- O primeiro-ministro Luís Montenegro desvalorizou a adesão à greve geral, dizendo que não trouxe novidades nem soluções e apelando à reflexão sindical sobre as consequências.
- Montenegro afirmou que o setor privado teve pouca perturbação e indicou adesões muito reduzidas, com a administração pública a representar 23%.
- O Governo mantém a discussão da reforma laboral para dia 18 de junho, em votação na generalidade, com o executivo a procurar debater de forma rápida; a oposição criticou, o Chega concordou.
- O chefe do Governo destacou que a democracia funciona e que é preciso falar com todos, apontando para a autoexclusão de alguns partidos no debate.

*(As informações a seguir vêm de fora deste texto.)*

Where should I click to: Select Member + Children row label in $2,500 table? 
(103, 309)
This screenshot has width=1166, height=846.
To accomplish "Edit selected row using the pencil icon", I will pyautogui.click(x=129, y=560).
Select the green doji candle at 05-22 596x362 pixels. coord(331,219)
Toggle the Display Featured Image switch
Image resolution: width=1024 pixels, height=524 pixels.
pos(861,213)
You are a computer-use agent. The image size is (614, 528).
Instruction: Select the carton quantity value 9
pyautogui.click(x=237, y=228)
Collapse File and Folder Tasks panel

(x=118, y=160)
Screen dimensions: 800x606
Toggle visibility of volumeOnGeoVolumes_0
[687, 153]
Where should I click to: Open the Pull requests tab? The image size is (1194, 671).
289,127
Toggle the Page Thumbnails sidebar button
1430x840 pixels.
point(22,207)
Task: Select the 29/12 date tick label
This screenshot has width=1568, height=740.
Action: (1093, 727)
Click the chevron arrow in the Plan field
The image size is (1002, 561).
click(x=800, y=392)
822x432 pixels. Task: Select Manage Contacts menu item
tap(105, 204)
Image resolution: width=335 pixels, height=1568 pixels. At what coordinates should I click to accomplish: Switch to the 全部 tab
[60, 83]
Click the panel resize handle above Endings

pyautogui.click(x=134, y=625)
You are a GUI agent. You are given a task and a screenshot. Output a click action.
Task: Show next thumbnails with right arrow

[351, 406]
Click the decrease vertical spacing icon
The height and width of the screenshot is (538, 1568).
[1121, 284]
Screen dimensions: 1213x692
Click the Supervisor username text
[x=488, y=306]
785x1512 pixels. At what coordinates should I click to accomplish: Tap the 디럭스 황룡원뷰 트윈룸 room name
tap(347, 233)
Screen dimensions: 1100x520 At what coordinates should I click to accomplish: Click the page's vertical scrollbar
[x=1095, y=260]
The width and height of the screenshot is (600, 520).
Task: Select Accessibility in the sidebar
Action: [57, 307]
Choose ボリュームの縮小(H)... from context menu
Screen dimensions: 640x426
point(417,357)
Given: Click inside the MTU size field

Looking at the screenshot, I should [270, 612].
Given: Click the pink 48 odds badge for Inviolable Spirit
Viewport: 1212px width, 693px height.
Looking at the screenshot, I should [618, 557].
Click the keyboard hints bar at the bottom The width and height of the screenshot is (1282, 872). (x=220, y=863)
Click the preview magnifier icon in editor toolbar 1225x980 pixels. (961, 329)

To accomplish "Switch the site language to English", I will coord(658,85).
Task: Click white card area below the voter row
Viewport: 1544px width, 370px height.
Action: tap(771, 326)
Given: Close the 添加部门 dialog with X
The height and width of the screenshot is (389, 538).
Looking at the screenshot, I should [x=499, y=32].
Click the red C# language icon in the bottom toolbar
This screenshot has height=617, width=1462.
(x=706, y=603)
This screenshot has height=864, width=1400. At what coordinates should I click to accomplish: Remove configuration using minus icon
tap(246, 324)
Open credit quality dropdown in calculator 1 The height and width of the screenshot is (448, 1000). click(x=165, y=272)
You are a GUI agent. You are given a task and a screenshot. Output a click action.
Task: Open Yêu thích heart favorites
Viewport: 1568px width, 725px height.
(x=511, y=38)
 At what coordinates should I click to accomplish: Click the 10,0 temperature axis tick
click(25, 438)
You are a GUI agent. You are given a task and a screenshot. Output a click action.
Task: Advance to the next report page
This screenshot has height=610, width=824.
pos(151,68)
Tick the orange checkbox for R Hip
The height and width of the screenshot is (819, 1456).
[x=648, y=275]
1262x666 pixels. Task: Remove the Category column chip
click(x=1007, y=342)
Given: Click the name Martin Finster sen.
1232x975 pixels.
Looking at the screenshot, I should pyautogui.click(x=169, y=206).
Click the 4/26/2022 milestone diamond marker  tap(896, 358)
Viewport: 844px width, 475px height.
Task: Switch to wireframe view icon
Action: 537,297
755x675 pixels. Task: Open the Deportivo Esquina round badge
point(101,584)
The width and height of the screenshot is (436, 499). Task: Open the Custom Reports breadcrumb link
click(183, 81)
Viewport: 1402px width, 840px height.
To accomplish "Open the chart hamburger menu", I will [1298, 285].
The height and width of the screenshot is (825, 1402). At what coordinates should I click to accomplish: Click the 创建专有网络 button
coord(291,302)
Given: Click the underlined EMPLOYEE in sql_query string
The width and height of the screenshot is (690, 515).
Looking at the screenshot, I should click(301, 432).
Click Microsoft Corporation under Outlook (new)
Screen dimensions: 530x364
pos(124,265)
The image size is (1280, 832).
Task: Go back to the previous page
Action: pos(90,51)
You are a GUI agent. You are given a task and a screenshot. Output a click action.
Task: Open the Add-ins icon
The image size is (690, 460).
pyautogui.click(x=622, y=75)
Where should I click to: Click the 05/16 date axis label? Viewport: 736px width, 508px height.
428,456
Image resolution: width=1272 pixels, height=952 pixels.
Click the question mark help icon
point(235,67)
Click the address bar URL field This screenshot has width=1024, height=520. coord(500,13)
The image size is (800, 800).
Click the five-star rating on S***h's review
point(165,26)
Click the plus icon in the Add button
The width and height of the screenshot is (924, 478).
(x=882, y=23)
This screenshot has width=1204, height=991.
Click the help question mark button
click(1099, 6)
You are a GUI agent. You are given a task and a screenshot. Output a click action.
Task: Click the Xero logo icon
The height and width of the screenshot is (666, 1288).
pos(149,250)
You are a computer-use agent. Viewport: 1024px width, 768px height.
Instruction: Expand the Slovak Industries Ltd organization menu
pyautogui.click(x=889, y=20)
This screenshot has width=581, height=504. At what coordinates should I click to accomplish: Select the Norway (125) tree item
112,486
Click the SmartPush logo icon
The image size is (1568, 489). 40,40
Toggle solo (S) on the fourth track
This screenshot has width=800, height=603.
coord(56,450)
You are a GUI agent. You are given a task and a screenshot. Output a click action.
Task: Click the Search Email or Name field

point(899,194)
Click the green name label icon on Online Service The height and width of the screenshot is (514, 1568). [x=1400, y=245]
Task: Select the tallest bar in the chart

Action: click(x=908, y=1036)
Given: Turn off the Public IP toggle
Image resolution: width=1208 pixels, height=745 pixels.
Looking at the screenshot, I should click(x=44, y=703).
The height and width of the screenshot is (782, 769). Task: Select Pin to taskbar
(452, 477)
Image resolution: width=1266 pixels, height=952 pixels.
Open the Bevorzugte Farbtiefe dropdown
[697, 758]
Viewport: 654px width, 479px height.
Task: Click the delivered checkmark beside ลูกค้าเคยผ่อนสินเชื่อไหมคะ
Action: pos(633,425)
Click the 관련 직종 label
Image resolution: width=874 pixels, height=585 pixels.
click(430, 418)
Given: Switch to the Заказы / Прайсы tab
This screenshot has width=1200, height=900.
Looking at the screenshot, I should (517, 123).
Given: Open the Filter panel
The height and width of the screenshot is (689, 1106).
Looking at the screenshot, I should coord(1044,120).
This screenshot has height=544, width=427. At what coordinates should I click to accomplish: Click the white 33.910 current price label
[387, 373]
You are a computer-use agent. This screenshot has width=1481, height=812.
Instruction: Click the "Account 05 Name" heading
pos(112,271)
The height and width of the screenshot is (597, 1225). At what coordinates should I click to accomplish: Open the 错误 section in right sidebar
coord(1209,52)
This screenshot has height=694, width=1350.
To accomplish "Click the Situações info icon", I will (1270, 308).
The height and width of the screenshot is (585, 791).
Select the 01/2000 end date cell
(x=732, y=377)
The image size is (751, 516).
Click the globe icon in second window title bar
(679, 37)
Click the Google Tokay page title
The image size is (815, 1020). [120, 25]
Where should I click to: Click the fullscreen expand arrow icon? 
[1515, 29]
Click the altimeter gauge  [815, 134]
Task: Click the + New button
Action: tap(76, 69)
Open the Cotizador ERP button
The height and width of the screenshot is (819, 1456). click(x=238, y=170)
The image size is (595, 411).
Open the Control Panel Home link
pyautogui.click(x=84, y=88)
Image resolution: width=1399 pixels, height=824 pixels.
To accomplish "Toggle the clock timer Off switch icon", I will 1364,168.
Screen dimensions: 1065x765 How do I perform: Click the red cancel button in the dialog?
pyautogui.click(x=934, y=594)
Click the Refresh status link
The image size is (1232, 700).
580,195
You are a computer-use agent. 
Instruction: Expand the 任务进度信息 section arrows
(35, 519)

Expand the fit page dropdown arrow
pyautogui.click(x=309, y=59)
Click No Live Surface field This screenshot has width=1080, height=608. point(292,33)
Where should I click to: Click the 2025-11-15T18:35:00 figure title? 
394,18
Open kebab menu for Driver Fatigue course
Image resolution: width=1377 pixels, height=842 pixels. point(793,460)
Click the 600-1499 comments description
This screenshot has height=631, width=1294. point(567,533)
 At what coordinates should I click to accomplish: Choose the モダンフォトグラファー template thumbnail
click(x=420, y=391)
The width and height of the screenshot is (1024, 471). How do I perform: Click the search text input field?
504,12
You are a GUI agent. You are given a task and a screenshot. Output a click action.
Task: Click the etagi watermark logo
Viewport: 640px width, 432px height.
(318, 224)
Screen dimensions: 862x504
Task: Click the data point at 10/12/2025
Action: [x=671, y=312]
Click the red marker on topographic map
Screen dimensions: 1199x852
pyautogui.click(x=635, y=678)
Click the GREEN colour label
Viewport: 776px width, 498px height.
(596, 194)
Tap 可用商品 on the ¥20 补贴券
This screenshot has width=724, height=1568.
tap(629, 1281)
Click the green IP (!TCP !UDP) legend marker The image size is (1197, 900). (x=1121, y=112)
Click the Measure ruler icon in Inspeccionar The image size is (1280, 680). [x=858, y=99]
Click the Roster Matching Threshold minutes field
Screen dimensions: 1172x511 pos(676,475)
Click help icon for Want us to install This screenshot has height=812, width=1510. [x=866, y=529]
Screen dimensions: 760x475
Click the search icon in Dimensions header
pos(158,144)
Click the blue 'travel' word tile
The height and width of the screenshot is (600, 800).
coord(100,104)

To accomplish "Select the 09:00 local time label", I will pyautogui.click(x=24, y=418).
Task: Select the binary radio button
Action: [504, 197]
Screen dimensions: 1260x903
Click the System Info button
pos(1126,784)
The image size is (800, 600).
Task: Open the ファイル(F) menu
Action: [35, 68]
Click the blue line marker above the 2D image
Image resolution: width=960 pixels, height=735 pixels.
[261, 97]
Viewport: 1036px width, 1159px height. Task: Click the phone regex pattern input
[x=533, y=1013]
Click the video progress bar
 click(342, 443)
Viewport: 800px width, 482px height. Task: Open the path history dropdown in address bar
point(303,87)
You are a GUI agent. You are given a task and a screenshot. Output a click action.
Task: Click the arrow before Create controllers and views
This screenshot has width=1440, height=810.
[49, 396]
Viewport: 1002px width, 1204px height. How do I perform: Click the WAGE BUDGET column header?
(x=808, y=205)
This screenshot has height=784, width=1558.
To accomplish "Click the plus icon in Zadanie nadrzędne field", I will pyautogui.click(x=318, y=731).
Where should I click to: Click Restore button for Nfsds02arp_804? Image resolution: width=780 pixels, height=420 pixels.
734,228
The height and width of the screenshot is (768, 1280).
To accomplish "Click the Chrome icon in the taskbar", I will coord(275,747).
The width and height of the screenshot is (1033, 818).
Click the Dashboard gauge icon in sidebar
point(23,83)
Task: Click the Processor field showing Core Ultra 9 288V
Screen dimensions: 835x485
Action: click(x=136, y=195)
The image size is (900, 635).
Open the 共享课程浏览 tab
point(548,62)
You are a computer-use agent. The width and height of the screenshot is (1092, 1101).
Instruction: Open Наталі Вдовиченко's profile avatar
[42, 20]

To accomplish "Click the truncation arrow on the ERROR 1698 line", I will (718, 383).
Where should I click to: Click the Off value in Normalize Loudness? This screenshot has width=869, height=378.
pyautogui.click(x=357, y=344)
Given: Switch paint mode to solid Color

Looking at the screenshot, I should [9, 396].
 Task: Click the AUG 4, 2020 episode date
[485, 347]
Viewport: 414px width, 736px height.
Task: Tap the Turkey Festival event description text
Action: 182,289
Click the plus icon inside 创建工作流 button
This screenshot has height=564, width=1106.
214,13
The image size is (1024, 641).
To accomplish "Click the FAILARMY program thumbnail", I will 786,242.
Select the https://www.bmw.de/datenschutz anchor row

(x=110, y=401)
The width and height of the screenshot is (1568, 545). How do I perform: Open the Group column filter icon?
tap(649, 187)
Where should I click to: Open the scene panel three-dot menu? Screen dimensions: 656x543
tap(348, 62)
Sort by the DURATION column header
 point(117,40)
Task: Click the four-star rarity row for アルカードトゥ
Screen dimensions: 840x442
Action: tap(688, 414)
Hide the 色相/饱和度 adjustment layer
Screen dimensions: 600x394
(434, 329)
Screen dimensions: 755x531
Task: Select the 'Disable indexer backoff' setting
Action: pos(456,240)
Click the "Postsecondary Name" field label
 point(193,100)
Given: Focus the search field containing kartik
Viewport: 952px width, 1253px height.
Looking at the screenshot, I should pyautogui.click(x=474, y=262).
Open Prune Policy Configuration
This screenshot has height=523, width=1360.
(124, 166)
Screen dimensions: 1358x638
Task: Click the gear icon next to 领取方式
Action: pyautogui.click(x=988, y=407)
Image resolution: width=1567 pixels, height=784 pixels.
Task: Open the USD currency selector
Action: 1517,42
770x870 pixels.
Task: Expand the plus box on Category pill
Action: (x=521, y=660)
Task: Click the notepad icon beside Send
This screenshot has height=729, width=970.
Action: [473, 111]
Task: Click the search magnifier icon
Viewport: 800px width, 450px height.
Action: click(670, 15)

- Sobre a reforma e a recandidatura, Montenegro disse que não é altura de forçar votações, mantendo a proposta do governo e a disponibilidade para esclarecer e aproximar posições.
O primeiro-ministro Luís Montenegro desvalorizou a adesão à greve geral, afirmando que a maioria dos portugueses está a trabalhar e apelando à reflexão dos sindicatos sobre as consequências das jornadas de luta. A CGTP realizou uma manifestação junto da residência oficial.
Em conferência de imprensa, Montenegro disse que a greve não trouxe novidades nem soluções. Sobre a reforma laboral, mostrou disponibilidade para aproximações com os partidos, em certos pontos. Evitou comentar o resultado da eleição para o Conselho de Segurança da ONU, destacando a atividade no plano interno.
Questionado sobre o impacto da greve, o chefe do Governo referiu que o setor privado sofreu pouca perturbação, com índices de adesão baixos segundo informações das confederações patronais. No setor público, apontou uma participação de 23%.
O Governo assegurou ainda que ouve as diversas posições apresentadas e que não pretende que os portugueses ou os trabalhadores se sintam lesados. Montenegro pediu reflexão aos sindicatos quanto ao objetivo e às consequências deste tipo de jornada de luta.
Reforma laboral no Parlamento
A Conferência de Líderes definiu a discussão da generalidade da reforma laboral para 18 de junho. O Governo pretende conduzir o debate com o menor atraso possível, contando com a participação de várias forças políticas.
Montenegro afirmou que a democracia funciona e que o Parlamento terá a oportunidade de contribuir com as suas posições. Não confirmou se haverá votação forçada da medida na generalidade, considerando prematura qualquer posição de momento.
O líder do PSD destacou ainda que não excluirá partidos da negociação, embora tenha apontado que algumas forças políticas no Parlamento se autoexcluíram. O executivo continua disponível para esclarecer pontos da proposta e aproximar posições com os demais deputados.